── Records to process

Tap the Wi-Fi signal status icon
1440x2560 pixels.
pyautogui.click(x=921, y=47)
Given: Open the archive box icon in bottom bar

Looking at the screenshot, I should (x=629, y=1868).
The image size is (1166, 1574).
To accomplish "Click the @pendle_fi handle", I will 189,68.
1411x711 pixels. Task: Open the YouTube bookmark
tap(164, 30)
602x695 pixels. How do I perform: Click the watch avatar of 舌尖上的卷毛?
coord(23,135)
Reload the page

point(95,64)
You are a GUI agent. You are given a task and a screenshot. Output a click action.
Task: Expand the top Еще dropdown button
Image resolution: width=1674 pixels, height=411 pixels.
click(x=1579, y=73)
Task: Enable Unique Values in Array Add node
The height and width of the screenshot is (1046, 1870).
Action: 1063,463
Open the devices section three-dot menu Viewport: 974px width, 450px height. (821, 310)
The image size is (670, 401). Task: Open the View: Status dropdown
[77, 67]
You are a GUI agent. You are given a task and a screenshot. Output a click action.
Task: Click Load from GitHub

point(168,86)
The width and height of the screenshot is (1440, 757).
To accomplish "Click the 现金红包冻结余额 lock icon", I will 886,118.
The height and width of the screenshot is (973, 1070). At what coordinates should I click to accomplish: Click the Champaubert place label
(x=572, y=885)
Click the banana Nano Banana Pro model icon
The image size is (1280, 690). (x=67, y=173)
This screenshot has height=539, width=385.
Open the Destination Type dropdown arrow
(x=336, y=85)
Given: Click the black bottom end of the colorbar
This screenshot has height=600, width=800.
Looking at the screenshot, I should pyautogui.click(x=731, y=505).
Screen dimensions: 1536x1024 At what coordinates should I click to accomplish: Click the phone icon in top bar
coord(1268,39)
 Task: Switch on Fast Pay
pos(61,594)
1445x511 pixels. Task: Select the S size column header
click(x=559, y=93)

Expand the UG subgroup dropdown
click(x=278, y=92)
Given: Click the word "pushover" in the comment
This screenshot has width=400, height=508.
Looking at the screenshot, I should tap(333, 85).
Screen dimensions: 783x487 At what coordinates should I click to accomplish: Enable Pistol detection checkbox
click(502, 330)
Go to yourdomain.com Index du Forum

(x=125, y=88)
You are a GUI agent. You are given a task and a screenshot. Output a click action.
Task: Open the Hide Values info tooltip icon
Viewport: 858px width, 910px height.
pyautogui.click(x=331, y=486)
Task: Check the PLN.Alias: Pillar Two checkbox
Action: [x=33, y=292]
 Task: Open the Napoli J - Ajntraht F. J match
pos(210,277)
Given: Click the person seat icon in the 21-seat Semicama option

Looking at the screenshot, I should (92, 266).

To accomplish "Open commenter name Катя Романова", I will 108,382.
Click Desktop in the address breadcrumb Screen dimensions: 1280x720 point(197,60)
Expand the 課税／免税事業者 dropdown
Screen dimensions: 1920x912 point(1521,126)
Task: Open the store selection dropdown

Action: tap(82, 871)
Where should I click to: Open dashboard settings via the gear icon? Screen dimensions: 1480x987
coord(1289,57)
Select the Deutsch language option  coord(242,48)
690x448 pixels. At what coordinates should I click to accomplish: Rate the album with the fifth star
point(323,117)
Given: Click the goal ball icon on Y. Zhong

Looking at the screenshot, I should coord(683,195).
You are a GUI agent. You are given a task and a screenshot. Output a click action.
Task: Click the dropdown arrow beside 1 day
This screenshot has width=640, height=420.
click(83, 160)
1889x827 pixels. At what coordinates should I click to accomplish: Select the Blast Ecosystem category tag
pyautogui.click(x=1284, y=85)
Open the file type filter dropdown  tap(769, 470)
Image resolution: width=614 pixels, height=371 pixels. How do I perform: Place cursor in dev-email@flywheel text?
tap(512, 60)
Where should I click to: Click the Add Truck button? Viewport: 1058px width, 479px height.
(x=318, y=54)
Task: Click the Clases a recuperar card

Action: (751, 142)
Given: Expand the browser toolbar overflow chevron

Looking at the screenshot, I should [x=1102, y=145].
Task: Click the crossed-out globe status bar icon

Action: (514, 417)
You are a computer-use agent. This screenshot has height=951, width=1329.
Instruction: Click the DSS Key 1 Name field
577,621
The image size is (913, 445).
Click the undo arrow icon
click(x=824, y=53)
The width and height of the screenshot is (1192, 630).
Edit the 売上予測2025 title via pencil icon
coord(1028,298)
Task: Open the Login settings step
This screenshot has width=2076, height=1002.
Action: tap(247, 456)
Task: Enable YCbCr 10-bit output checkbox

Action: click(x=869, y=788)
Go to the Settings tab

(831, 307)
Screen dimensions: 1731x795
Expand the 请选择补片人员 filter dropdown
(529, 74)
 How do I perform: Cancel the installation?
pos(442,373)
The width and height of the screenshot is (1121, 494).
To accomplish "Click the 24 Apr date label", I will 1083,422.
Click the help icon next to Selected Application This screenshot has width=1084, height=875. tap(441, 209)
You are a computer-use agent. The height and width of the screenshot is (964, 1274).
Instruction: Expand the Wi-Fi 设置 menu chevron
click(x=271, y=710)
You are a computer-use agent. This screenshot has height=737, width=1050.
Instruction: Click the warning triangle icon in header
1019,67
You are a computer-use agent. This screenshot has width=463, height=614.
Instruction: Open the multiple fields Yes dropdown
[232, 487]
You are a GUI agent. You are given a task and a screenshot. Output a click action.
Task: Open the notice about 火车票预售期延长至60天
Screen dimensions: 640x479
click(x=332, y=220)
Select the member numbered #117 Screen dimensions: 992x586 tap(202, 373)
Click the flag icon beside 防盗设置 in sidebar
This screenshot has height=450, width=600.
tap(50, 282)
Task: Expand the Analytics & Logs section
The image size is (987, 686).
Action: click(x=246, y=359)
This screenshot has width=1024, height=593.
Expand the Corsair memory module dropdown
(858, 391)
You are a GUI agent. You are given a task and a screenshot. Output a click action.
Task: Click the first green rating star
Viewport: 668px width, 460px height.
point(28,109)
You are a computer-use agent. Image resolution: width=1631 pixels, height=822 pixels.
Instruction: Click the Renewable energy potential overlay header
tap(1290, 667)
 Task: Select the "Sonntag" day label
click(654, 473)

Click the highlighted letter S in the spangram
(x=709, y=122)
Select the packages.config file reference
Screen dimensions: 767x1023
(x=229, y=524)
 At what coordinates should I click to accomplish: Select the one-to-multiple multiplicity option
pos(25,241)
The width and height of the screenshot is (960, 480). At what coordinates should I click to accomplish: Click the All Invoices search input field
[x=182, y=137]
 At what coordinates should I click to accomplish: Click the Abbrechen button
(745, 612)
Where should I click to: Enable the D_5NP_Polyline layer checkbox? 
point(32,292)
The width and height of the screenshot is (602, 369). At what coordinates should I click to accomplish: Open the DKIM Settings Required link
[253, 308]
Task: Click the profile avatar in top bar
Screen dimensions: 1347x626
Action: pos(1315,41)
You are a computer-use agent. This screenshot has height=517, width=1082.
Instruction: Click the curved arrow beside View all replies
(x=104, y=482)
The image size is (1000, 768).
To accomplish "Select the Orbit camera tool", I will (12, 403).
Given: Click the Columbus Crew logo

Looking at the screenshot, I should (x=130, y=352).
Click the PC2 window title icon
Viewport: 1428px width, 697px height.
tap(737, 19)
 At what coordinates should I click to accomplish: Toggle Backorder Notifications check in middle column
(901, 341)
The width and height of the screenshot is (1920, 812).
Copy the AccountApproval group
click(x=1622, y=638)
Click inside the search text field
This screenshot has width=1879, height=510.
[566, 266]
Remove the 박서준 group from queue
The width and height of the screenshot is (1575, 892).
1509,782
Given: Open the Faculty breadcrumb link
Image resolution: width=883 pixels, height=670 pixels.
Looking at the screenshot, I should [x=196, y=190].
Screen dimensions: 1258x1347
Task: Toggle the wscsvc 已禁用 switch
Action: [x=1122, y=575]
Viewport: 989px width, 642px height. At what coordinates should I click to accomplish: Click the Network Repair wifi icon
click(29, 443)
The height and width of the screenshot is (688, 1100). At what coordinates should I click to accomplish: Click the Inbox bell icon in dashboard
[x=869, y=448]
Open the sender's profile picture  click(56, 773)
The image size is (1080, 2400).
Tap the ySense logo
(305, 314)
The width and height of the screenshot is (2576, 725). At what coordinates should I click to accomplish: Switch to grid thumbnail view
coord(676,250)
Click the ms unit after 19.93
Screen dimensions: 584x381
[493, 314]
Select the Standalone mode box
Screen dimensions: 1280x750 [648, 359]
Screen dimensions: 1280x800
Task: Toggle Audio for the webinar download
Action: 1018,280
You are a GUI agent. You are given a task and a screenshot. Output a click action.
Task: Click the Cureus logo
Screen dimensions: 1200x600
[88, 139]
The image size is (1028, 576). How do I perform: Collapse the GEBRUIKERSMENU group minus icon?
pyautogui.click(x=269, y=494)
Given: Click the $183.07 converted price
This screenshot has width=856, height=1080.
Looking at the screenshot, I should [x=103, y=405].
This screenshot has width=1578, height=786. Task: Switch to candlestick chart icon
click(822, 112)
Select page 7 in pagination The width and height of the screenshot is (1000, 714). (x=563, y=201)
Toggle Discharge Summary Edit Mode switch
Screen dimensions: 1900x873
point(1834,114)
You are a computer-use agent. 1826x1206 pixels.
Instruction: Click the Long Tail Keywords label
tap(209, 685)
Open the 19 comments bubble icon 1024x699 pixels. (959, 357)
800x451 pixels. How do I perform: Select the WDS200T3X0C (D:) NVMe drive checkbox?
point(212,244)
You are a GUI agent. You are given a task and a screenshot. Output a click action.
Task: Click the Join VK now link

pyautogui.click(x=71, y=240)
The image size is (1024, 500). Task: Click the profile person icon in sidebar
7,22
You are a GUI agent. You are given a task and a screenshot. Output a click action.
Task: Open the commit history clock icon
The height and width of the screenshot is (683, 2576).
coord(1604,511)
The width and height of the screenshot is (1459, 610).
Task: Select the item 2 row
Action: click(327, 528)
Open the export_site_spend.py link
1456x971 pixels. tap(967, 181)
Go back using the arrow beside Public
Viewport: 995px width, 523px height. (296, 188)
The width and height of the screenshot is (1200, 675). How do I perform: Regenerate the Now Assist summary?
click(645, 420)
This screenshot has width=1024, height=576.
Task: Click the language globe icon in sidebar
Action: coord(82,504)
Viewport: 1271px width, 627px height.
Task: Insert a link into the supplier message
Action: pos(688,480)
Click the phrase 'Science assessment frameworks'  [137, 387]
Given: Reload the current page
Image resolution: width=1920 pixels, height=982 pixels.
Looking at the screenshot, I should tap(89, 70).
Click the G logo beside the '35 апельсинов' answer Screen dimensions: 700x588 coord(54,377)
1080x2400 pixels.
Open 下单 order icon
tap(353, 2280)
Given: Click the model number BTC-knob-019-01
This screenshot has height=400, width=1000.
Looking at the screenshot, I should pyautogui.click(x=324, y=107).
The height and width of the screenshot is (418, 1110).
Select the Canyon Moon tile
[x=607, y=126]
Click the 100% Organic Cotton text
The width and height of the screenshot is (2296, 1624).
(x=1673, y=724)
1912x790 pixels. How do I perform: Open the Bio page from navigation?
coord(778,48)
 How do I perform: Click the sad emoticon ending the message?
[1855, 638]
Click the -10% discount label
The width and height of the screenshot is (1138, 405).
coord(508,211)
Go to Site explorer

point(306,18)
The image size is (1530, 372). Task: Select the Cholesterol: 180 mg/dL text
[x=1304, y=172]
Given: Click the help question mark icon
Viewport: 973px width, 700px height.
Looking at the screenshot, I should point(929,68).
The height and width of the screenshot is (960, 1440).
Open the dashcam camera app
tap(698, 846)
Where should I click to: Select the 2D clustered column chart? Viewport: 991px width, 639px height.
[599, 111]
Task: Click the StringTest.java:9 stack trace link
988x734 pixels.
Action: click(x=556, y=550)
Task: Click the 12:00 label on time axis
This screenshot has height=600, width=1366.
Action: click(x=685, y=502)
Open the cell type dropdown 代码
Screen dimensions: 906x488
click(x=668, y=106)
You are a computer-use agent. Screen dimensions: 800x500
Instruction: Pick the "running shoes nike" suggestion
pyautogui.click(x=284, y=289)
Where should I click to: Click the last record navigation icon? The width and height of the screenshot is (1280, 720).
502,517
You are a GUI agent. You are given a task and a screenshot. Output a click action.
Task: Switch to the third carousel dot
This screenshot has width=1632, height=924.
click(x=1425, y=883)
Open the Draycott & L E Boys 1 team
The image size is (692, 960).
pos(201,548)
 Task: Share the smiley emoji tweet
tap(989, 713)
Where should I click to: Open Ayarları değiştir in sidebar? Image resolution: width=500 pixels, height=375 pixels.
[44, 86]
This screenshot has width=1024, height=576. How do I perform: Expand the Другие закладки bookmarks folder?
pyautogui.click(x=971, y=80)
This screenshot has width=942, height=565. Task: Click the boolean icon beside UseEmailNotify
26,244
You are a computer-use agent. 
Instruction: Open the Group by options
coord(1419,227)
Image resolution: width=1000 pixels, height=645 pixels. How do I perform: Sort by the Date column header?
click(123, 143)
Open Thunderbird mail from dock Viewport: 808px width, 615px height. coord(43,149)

────

Required action
Report back each line of the entries that holds the string "help".

Output for this exercise
Click the help icon next to Selected Application This screenshot has width=1084, height=875. tap(441, 209)
Given: Click the help question mark icon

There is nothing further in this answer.